§ Problem description
Copy word for word everything from the line containing "This screenshot has" down to the end of the records, leaving out the pictures.

####################

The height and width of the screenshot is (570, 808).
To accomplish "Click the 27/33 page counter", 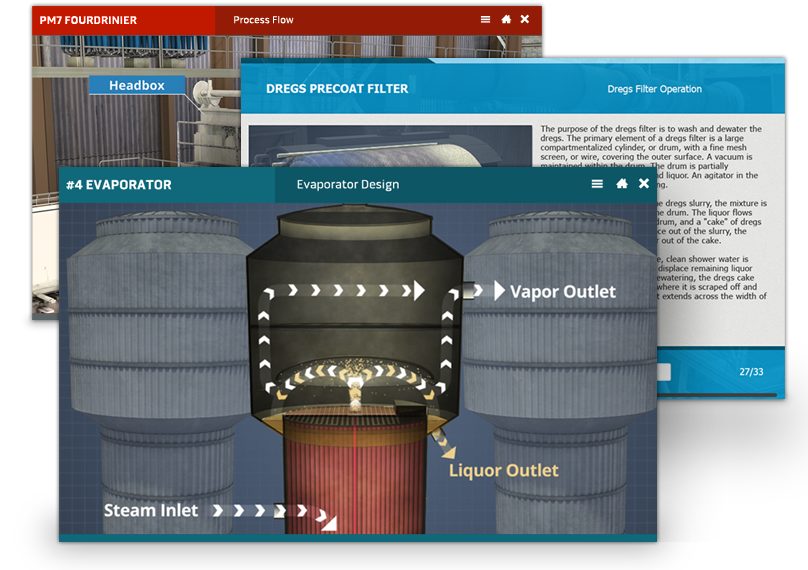I will point(752,371).
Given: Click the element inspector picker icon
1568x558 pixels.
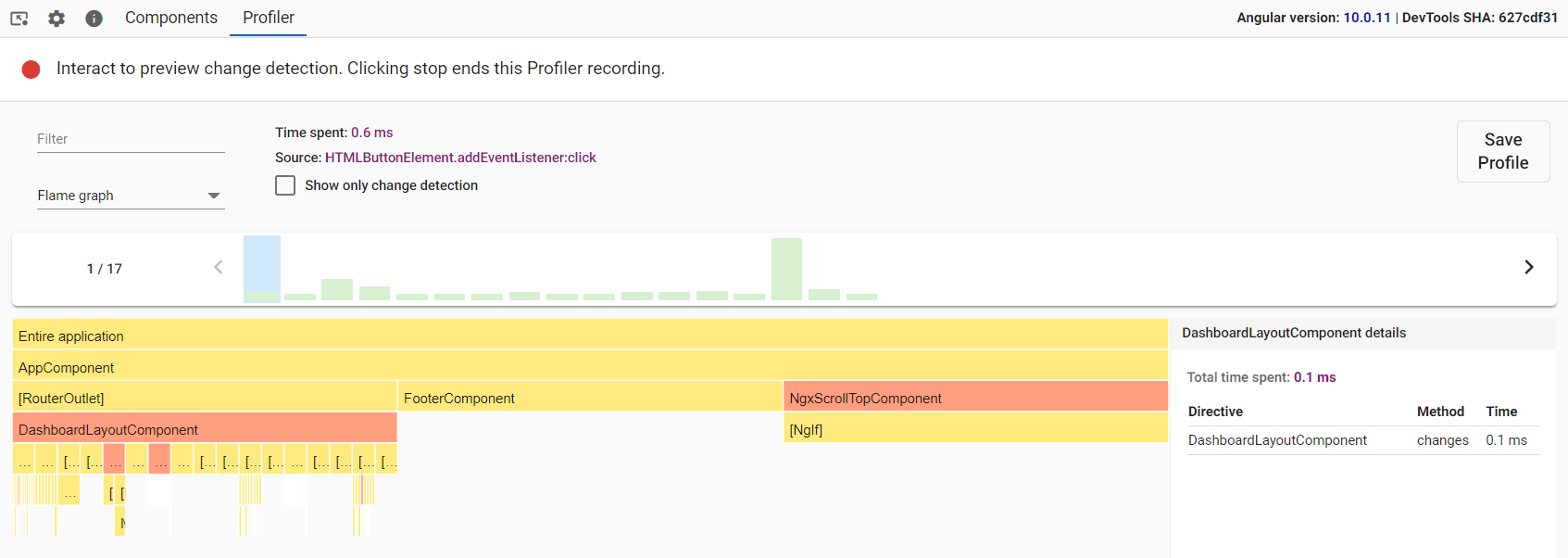Looking at the screenshot, I should tap(19, 18).
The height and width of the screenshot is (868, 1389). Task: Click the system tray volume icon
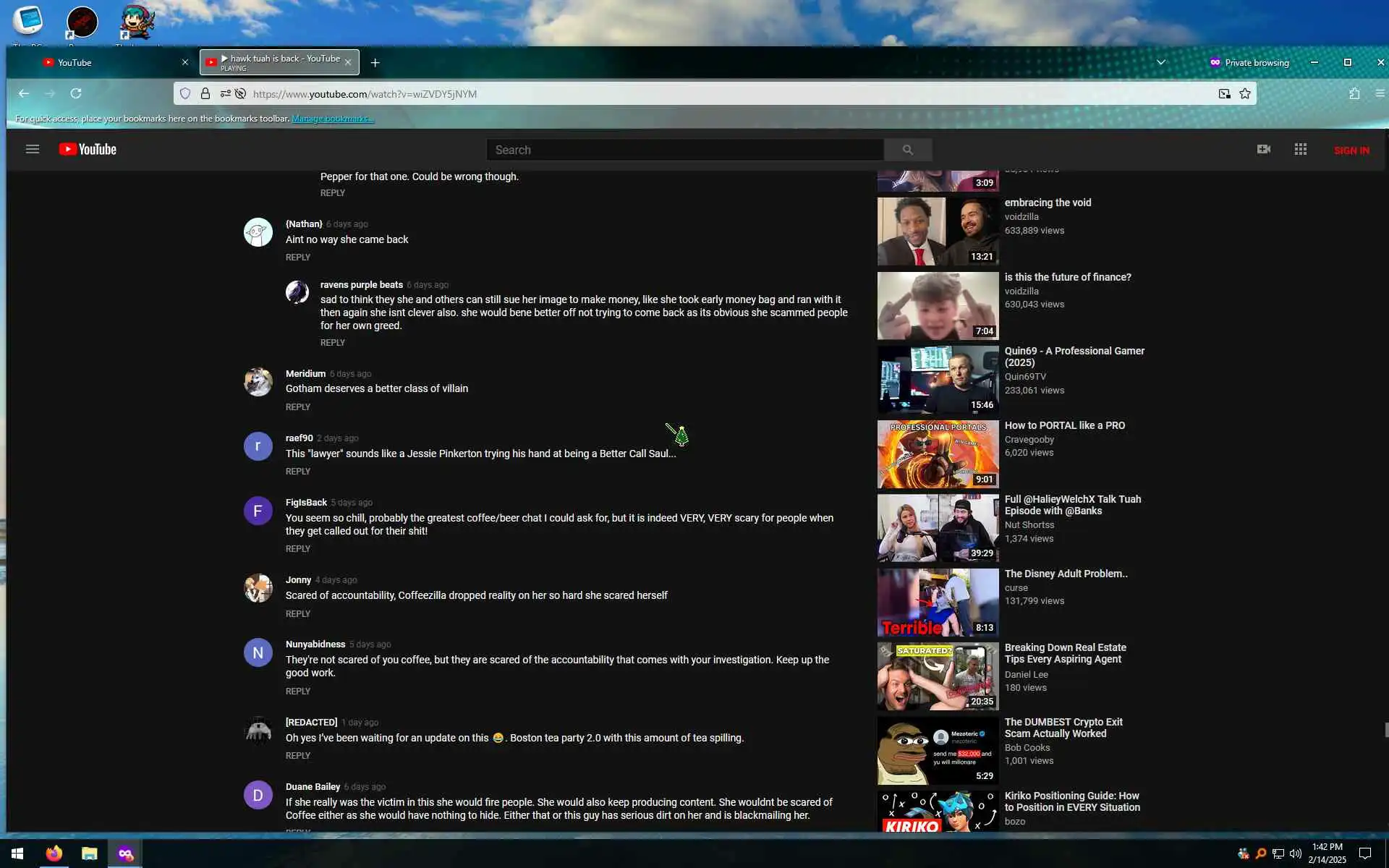pyautogui.click(x=1295, y=854)
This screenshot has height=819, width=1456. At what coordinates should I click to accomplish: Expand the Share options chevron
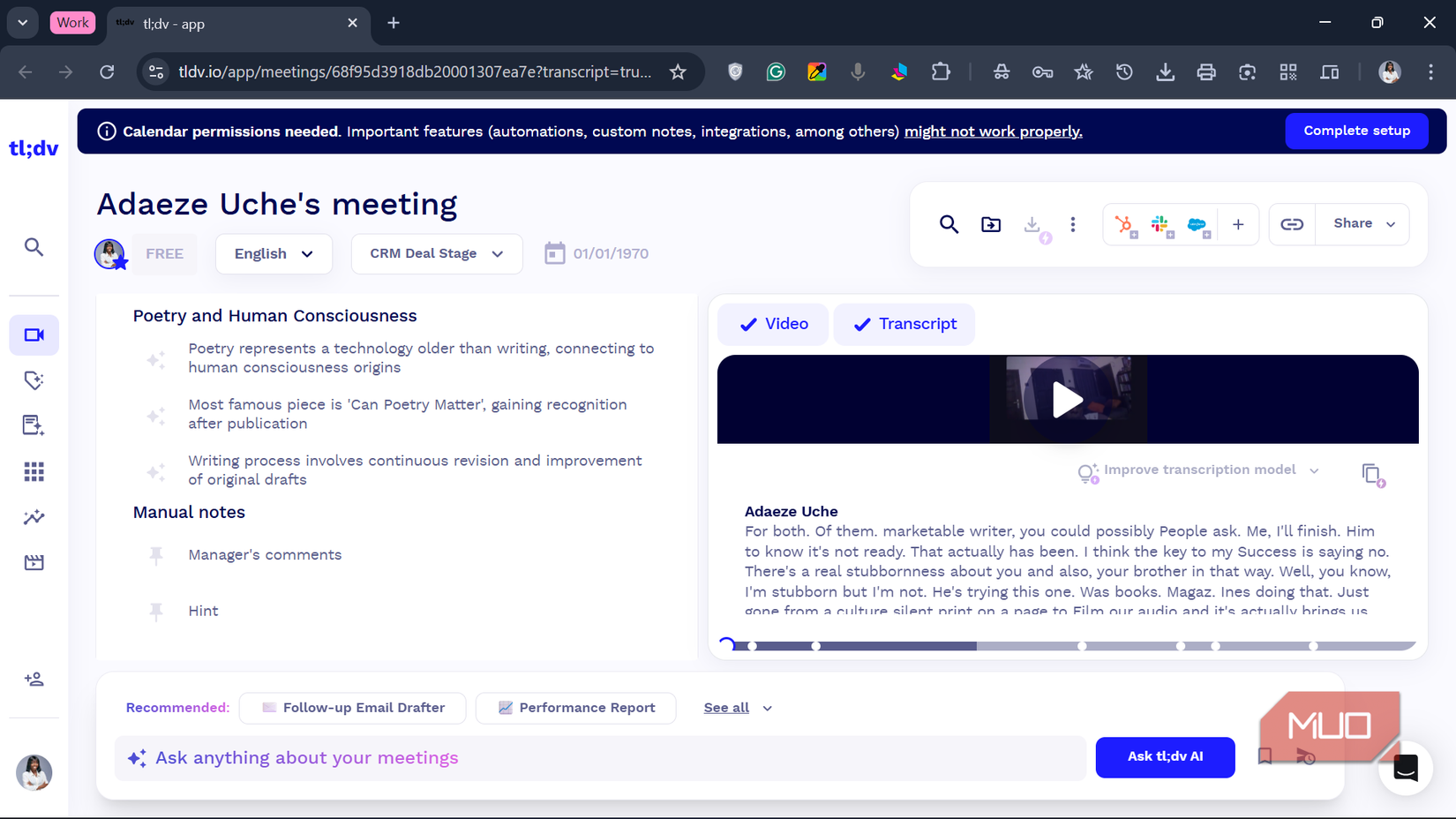click(1392, 223)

####################

§ Expected output
This screenshot has height=819, width=1456. At what coordinates should I click to accomplish: Expand the Share options chevron
click(1392, 223)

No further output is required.